Years and years ago, back when I was actively using Facebook they made a change in which stories on your homepage were no longer in chronological order. Facebook's system changed and started ordering stories in a way they thought you would want to see. This would be posts you commented on or viewed the photos attached. The idea behind being that you would spend more time on the site if you saw content you liked vs endless scrolling through content you didn't enjoy.
The longer time you spend on Facebook, the more ads you see which means the more money Facebook earns. If a system is determining what you see now, are you missing out on any content? I can't answer that as I simply don't know.
Thankfully Facebook gave users the option between these types of ordering of content.
Perhaps I'm the minority, but I don't want a system feeding me what it thinks I want. I want to scroll a feed until I recognize the content I've already seen. This ensures I don't miss anything.
However, Facebook does not make this easy. After selecting "Most Recent", my feed now shows:
After one refresh, the default order is back to "Top Stories". Who knows how far into the settings I have to dig to make this setting permanent. What is clear though is that Facebook does not want me to use a chronological order.
Next up is Twitter, a great idea founded on the idea of chronological small tweets. In the past few years, Twitter has slowly been crippling the 3rd party applications that built them up. Probably a large exaggeration, but more and more the default Twitter website and application will work while other 3rd party services break.
On my first visit to the real Twitter website, I was met with this:
Yes, I blocked out the tweet because that isn't important. The important part to note is that my Twitter feed has decided what I should see. Scrolling below these few tweets "stickied" tweets shows a tweet 28 minutes ago. So these tweets for some reason Twitter decided I should see instead of my chronological feed.

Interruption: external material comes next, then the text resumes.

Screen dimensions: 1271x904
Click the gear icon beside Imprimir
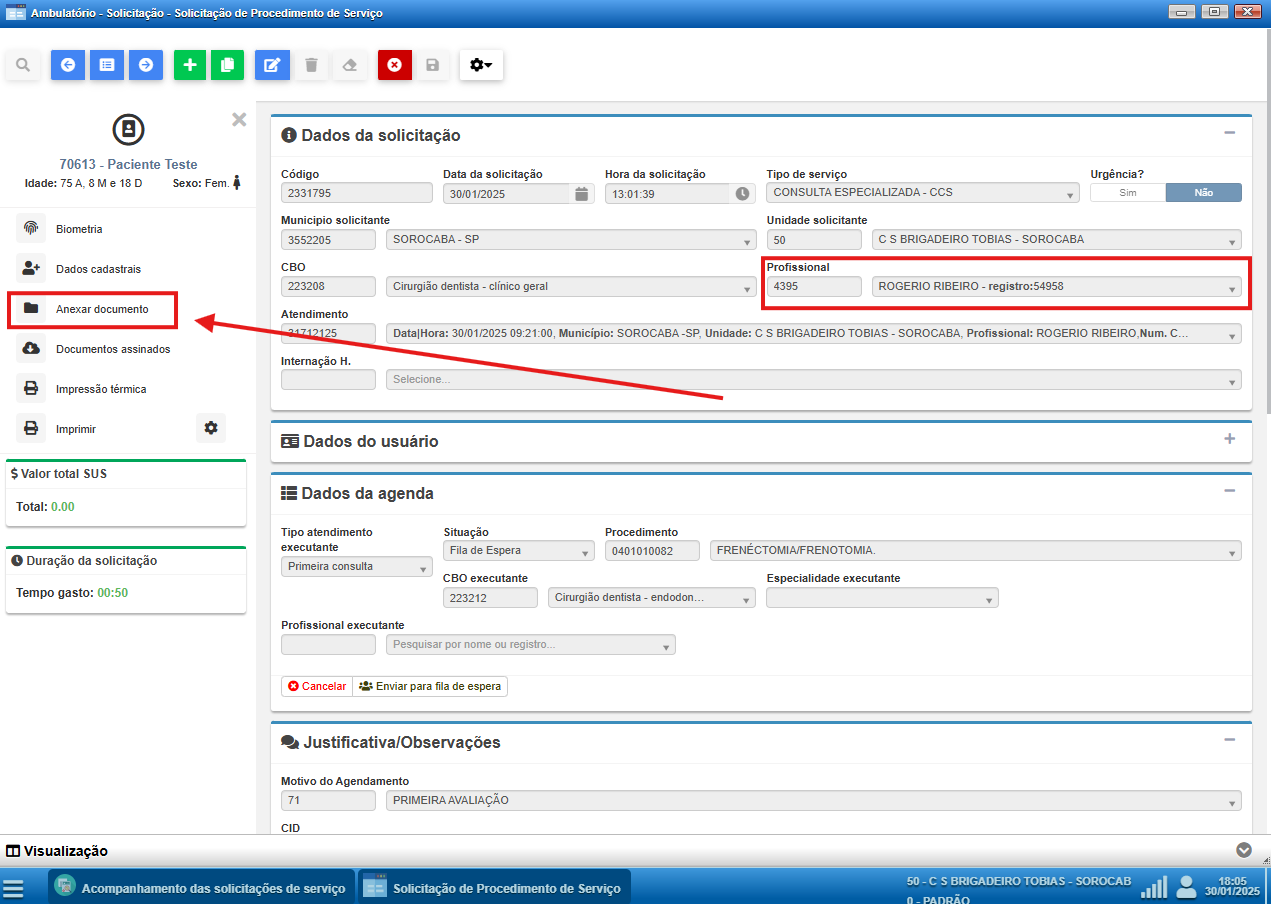point(210,428)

I can't find an option to disable this. I want a chronological feed, but once again I see why Twitter did this. Imagine I sit refreshing my feed every minute. The tweets may be the same and thus I will leave the site. If Twitter wants to keep me on the site they need to feed me new content. They can find content they think I'll be interested in regardless if its new or old and show it to me.
Sites across the social networking space are experimenting or have implemented these algorithm based feeds. Right now under the microscope for changes is YouTube. Some users begin noticing a few irregularities with the order subscribed videos were showing.
YouTube ended up tweeting the following:
Just to clarify. We are currently experimenting with how to show content in the subs feed. We find that some viewers are able to more easily find the videos they want to watch when we order the subs feed in a personalized order vs always showing most recent video first.
This is getting a fair amount of black lash from not only users, but the content creators themselves. If the YouTube system decides what order videos are shown, what decides how content creator videos are shown?
Like Facebook and Twitter, I fear for the day that algorithms decide what content I should see and watch. I've embraced algorithms for finding new music, but solely because I can't listen to the same song for a month. Hopefully my intake of social networks and videos won't be controlled by machines.